> _Input data_
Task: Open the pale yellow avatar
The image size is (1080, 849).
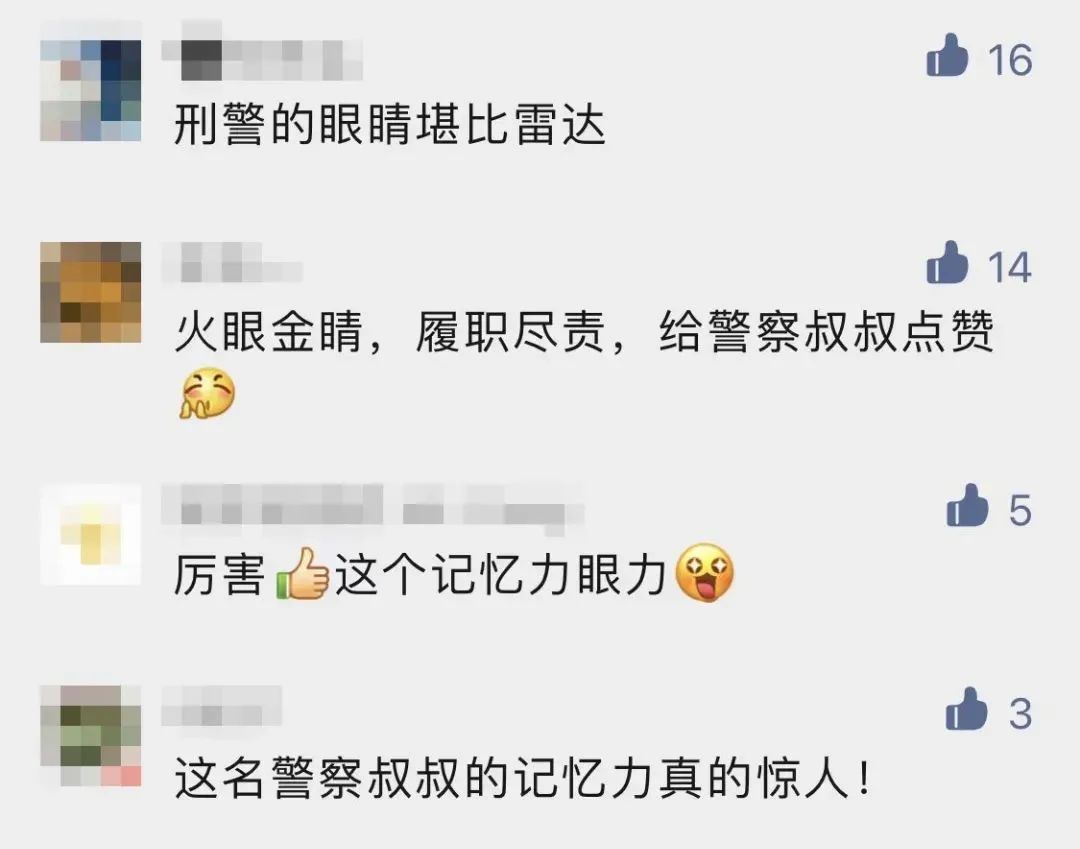Action: coord(91,535)
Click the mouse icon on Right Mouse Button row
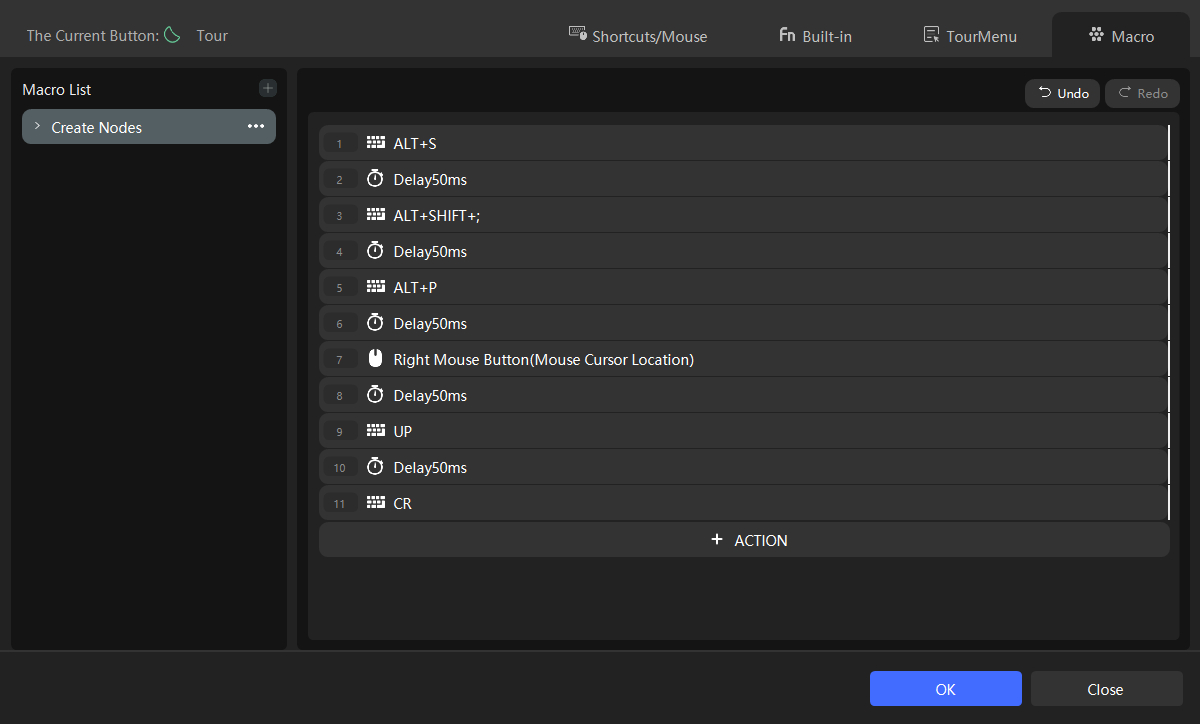Viewport: 1200px width, 724px height. 375,359
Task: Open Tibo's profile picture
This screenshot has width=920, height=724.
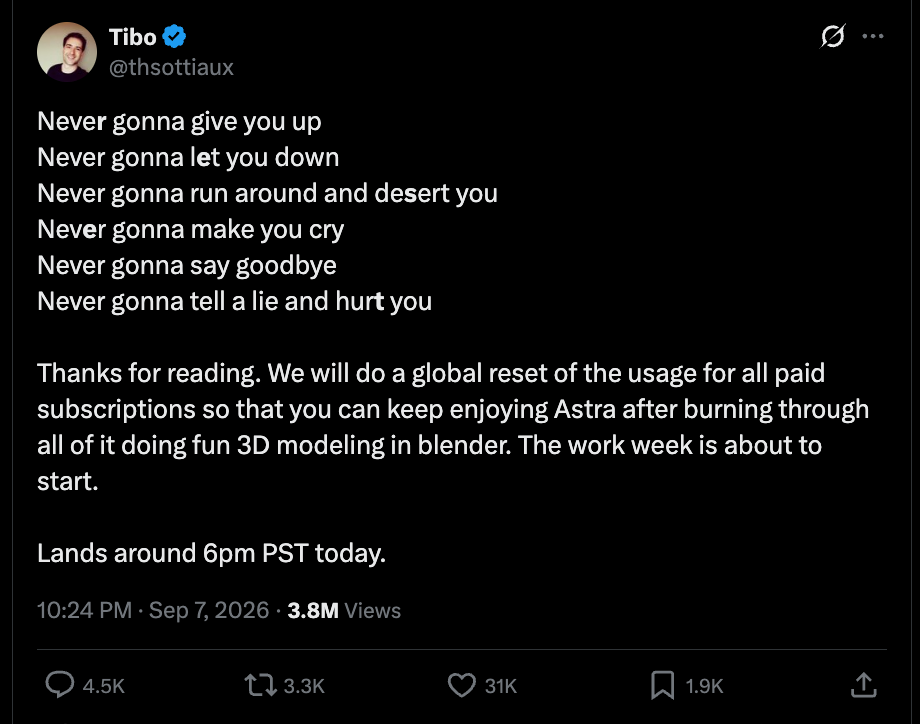Action: coord(67,52)
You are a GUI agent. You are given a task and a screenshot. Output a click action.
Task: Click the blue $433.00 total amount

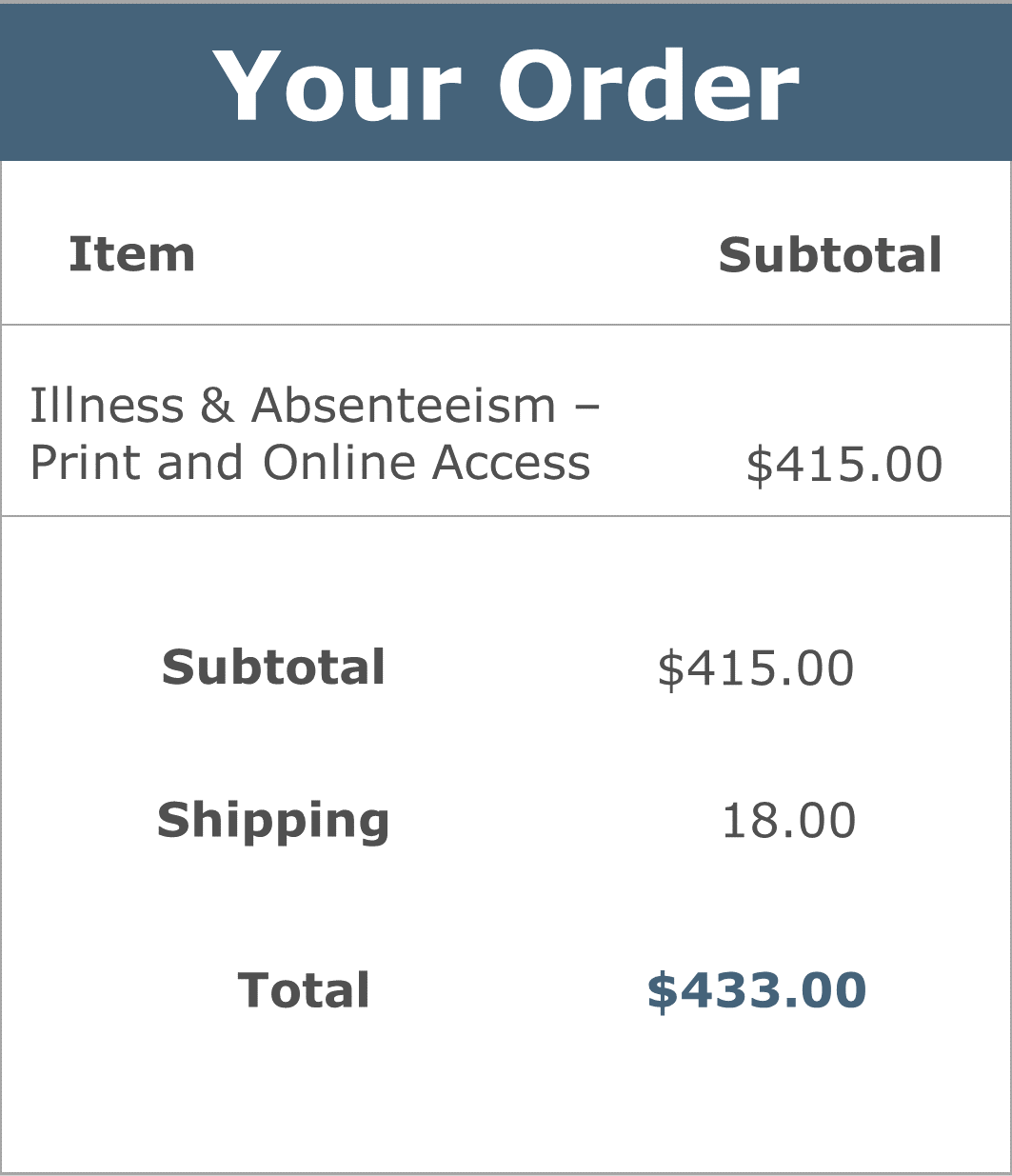[x=757, y=991]
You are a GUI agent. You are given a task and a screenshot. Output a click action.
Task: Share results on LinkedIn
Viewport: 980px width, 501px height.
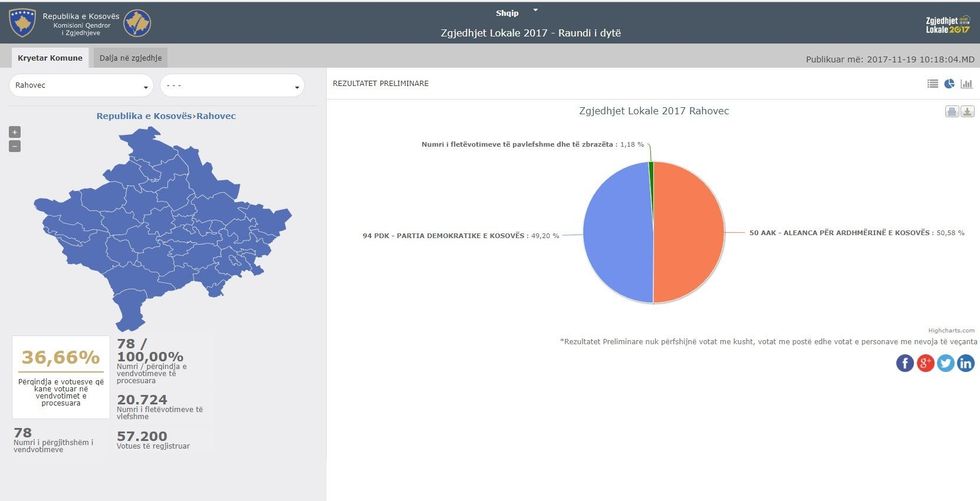[x=966, y=363]
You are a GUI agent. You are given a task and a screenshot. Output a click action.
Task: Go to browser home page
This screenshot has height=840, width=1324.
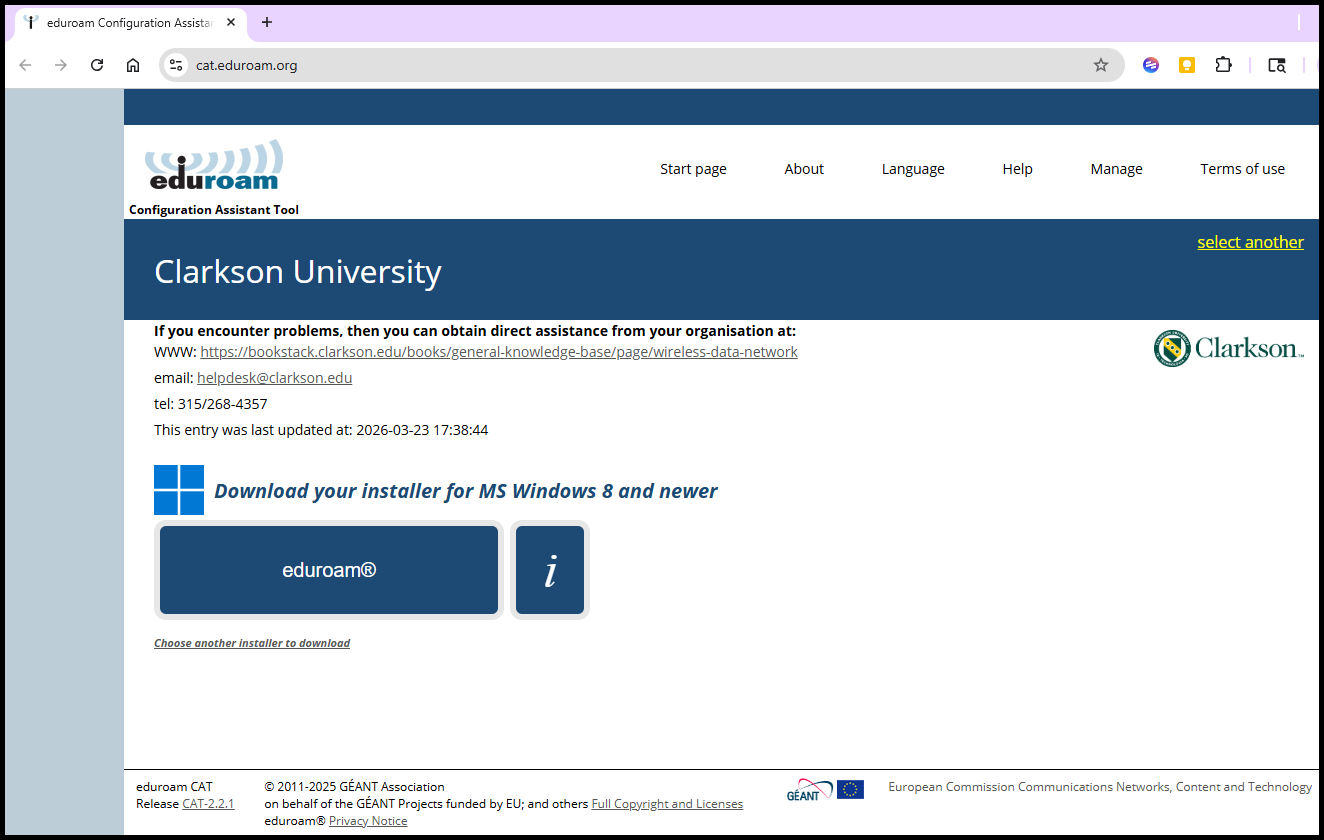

> _Exercise objective_
Starting with the line that contains "Viewport: 980px width, 501px height.", repeat each line exactly until the listing ends, including the last one. Leave pictures out.

> _Expected output_
Viewport: 980px width, 501px height.
[x=966, y=363]
You are a GUI agent. You are given a task and a screenshot. Output a click action.
Task: Go to browser home page
This screenshot has height=840, width=1324.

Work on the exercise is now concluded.